Google to use public data for its artificial intelligence products, changes privacy policy
- Google updated its privacy policy over the weekend
- The company says it uses "publicly available" info to train AI models
- Twitter recently announced a plan to crack down on "data scraping"
(NewsNation) — Google updated its privacy policy over the weekend with new language that says the company uses “publicly available information” to help train its artificial intelligence models.
This means anything posted online will now become part of the company’s AI products, according to multiple technology publications.
“[Google] is letting people know and making it clear that anything they publicly post online could be used to train Bard, its future versions and any other generative AI product Google develops,” wrote Engadget’s Mariella Moon.
Gizmodo’s Thomas Germain put it more bluntly.
“If Google can read your words, assume they belong to the company now, and expect that they’re nesting somewhere in the bowels of a chatbot,” he wrote.
The key changes, which are effective this month, can be found under a section outlining the company’s business reasons for using data.
“We use publicly available information to help train Google’s AI models and build products and features like Google Translate, Bard and Cloud AI capabilities,” the policy reads.
Those updates are highlighted below in green.
Previously, Google’s policy said the data would be used for “language” models like Google Translate and made no mention of Bard and Cloud AI.
A spokesperson for the company responded to NewsNation via email Tuesday evening.
“Our privacy policy has long been transparent that Google uses publicly available information from the open web to train language models for services like Google Translate,” the statement reads. “This latest update simply clarifies that newer services like Bard are also included.”
Google said it incorporates privacy principles into its AI technologies, as outlined here.
AI chatbots like ChatGPT and Bard have offered a glimpse into the future but they’ve also raised new concerns about privacy online.

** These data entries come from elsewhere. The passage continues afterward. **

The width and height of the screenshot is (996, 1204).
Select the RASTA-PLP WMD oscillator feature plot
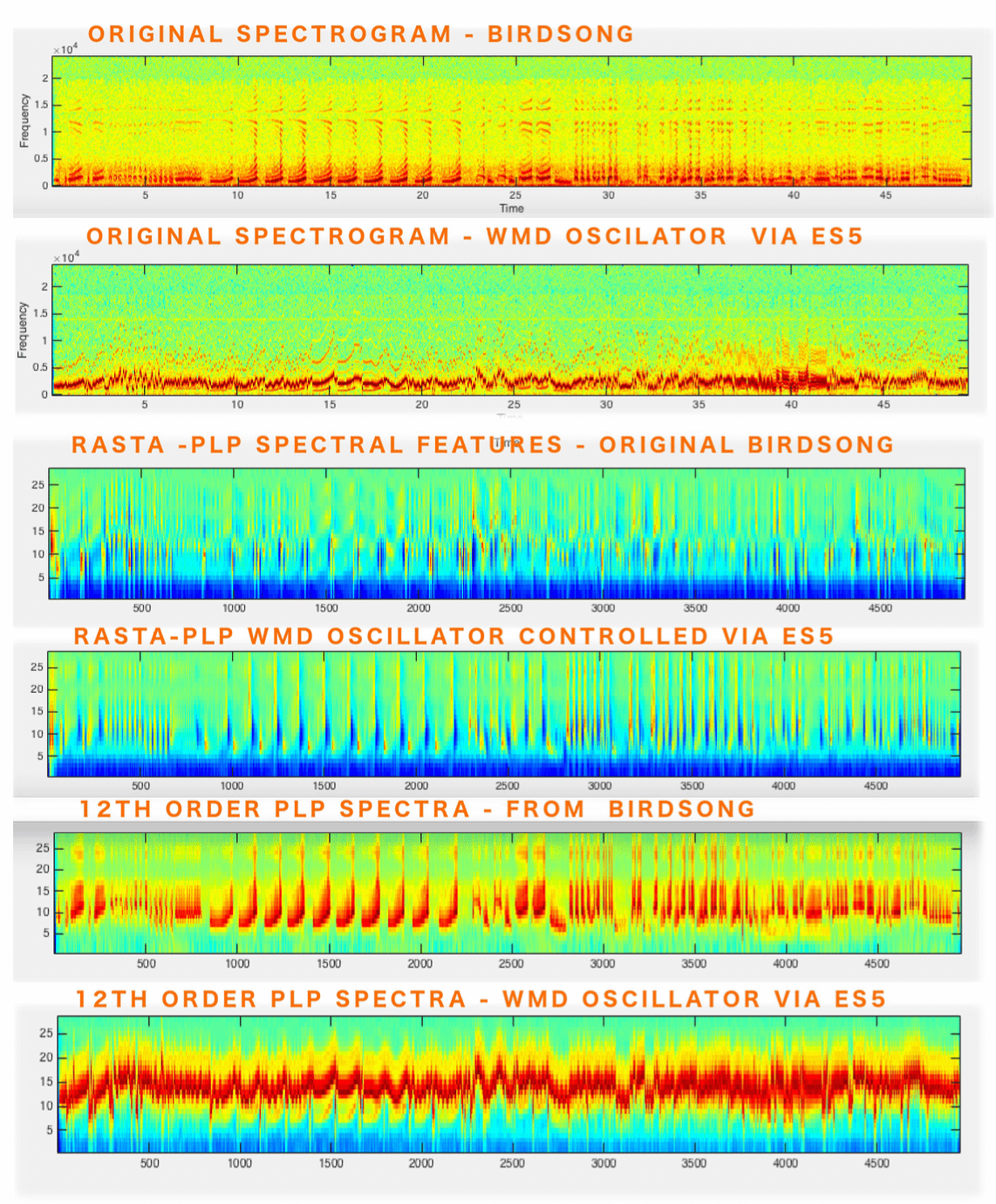pos(504,714)
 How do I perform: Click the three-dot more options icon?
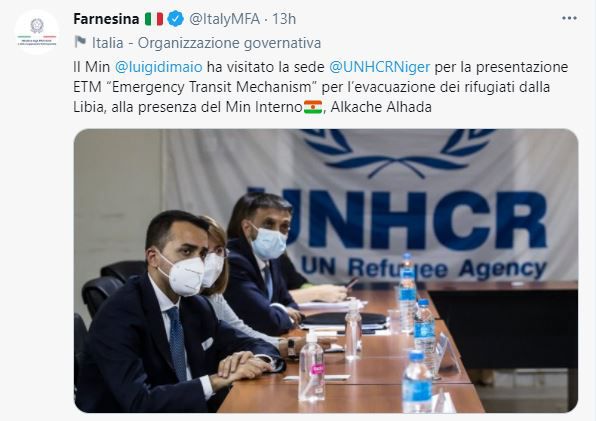point(569,18)
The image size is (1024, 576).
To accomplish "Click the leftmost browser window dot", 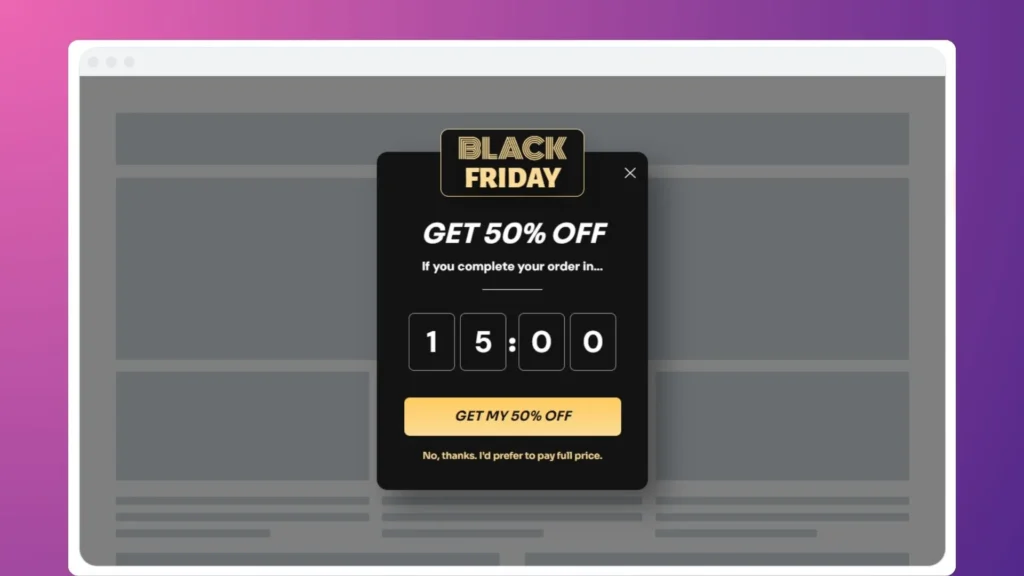I will tap(95, 61).
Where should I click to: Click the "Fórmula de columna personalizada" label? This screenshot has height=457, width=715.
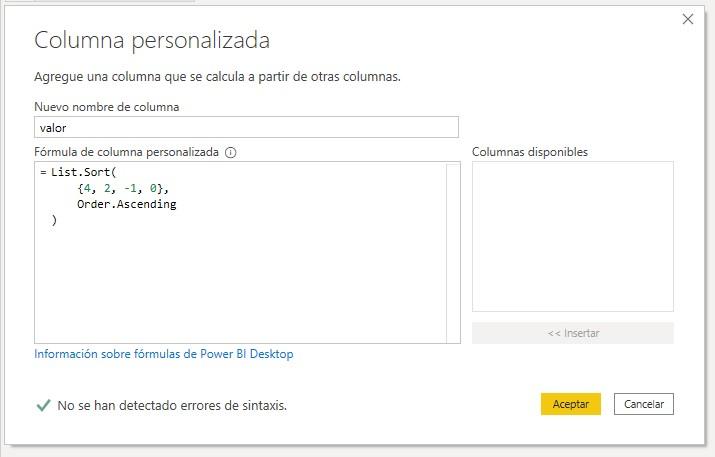pyautogui.click(x=126, y=153)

That’s because those applications are built on large language models (LLMs) which are trained on massive amounts of data.
The question now is how the data on the internet will be used going forward.
Earlier this year, the popular discussion forum Reddit, announced changes to its application programming interface (API). As of July 1, Reddit began charging some third-party apps to access data on the site. Previously, that access was free.
Over the weekend, Twitter CEO Elon Musk said he was temporarily limiting the number of posts users could see to address “extreme levels of data scraping.”